Start of Provided entries
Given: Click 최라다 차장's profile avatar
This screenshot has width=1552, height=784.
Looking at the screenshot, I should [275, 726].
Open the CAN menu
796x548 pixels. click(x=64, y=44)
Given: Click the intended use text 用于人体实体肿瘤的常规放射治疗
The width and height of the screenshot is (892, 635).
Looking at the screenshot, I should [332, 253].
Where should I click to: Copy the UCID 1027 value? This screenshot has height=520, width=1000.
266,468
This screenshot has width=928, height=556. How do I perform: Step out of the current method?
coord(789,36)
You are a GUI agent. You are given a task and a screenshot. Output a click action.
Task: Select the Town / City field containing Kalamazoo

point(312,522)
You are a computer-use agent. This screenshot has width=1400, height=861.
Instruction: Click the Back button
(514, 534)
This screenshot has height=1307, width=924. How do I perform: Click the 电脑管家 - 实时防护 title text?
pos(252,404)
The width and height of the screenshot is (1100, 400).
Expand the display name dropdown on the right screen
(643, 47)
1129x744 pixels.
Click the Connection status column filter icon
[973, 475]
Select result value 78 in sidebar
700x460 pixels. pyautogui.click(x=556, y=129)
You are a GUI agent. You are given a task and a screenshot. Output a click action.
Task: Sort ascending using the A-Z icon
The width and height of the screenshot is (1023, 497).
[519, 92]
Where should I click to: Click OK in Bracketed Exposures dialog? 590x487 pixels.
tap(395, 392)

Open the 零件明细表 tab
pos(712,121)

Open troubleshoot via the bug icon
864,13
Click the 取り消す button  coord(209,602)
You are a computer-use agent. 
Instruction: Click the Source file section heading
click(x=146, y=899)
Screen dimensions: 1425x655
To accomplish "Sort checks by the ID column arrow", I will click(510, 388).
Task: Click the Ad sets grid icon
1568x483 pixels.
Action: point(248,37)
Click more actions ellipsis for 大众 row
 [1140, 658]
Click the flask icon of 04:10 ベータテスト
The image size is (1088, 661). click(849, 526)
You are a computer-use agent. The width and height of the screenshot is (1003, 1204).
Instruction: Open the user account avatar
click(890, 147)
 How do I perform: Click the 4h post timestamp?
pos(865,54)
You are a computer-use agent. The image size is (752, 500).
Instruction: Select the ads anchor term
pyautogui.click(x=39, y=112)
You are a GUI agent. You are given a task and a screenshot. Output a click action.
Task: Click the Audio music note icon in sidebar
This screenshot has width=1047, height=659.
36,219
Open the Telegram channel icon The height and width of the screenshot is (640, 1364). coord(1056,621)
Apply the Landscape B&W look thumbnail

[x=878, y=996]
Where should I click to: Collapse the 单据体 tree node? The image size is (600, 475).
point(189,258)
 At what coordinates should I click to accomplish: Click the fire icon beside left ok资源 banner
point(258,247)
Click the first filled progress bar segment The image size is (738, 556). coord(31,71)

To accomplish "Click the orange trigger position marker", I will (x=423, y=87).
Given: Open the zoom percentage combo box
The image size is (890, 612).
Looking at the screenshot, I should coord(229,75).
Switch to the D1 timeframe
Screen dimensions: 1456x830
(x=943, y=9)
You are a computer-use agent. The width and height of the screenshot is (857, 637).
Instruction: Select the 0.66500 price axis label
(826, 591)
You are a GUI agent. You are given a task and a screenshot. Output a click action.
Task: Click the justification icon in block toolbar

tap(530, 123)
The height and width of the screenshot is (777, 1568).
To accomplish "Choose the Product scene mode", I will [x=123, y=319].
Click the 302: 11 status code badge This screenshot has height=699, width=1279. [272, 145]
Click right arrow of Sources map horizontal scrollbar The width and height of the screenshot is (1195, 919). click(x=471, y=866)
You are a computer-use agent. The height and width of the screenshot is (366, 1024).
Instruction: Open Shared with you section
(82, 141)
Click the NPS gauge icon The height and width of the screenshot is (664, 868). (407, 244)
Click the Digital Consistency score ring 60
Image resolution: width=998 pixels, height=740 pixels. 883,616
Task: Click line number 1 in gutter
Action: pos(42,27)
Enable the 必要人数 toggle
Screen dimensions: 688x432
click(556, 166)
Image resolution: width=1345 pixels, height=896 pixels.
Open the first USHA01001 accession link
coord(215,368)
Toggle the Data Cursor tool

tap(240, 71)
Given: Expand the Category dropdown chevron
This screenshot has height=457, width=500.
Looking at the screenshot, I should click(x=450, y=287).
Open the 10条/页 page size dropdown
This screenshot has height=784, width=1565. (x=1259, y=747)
End of Provided entries
*Exercise directions*
For the word "computer", find all matching lines in the entries above and copy them out.

*Written answer*
You are a computer-use agent. This screenshot has width=1400, height=861.
You are a computer-use agent. 
You are a computer-use agent. The width and height of the screenshot is (1003, 1204).
You are a computer-use agent. The image size is (752, 500).
You are a computer-use agent. The width and height of the screenshot is (857, 637).
You are a computer-use agent. The height and width of the screenshot is (366, 1024).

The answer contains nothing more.